SPLICELECT™: an adaptable cell surface display technology based on alternative splicing allowing the qualitative and quantitative prediction of secreted product at a single-cell level
Published in mAbs, 2020
Christel Aebischer-Gumy, Pierre Moretti, Romain Ollier, Christelle Ries Fecourt, François Rousseau, Martin Bertschinger
In the simplest cases, the protein of interest can be directly tagged, for example, with green fluorescent protein (GFP).5 However, protein function and structure may be altered by the presence of the tag. Therefore, direct tagging is usually not applicable for therapeutic proteins. Other methods rely on the co-expression of a fluorescent protein (e.g., GFP) with the gene of interest, either through an internal ribosome entry site (IRES), using polycistronic vectors or by co-transfection.6–14 However, limitations in the secretory pathway, protein folding or different efficiencies in translation may affect the correlation of expression of the reporter protein and the gene of interest.
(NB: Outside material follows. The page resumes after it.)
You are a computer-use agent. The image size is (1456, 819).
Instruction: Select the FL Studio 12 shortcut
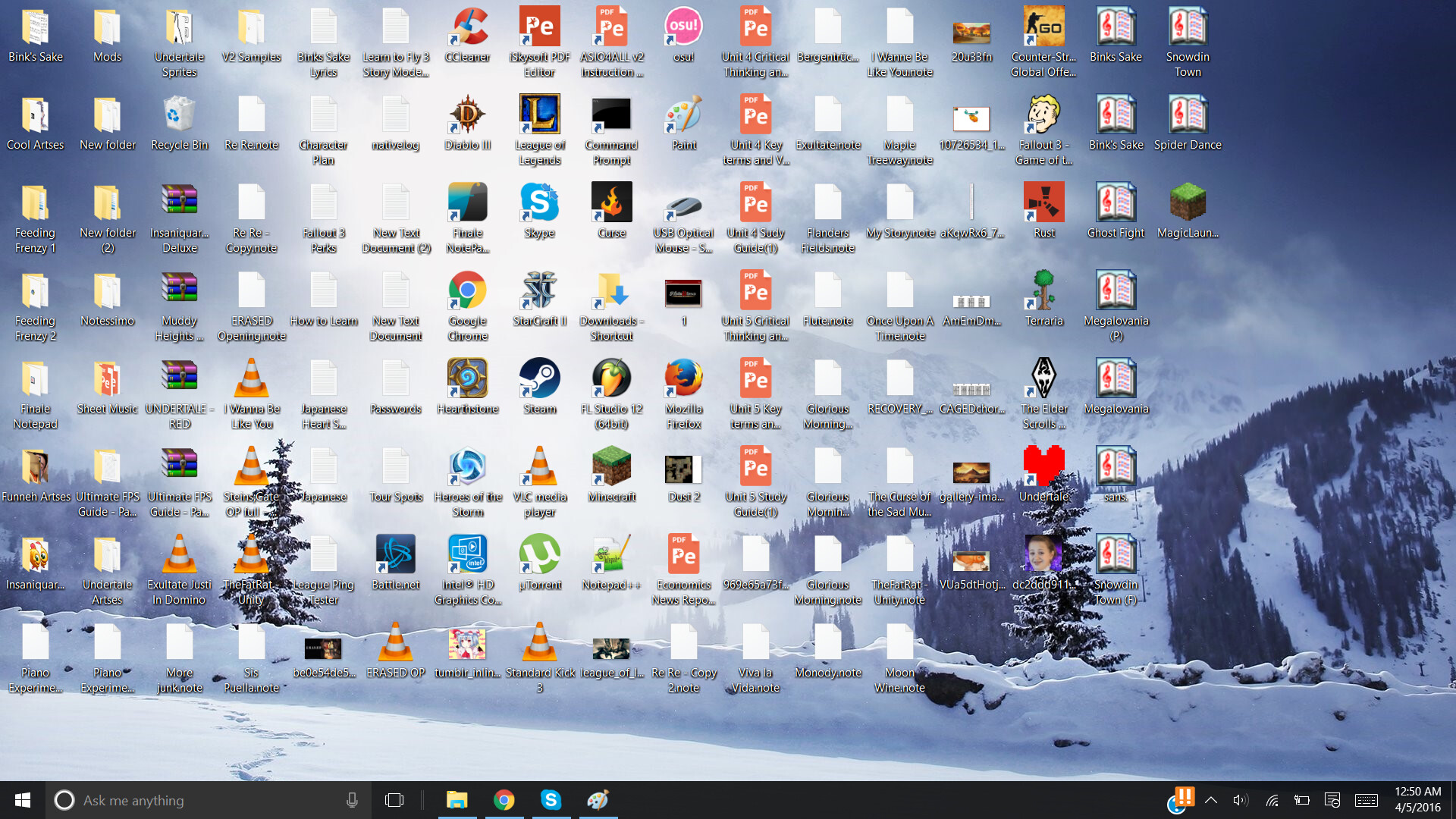point(611,378)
These limitations are partially overcome by using a transmembrane reporter protein co-expressed with the protein of interest, such as using an IRES in the expression cassette,14–18 or due to a non-optimal start codon,19 even if an expression bias, which could be caused by uncorrelated expression of reporter and gene of interest due to different folding kinetics, may still be possible. In general, the reporter protein needs to be carefully selected in order to avoid toxic effects for the host cell20 or co-purification with the gene of interest.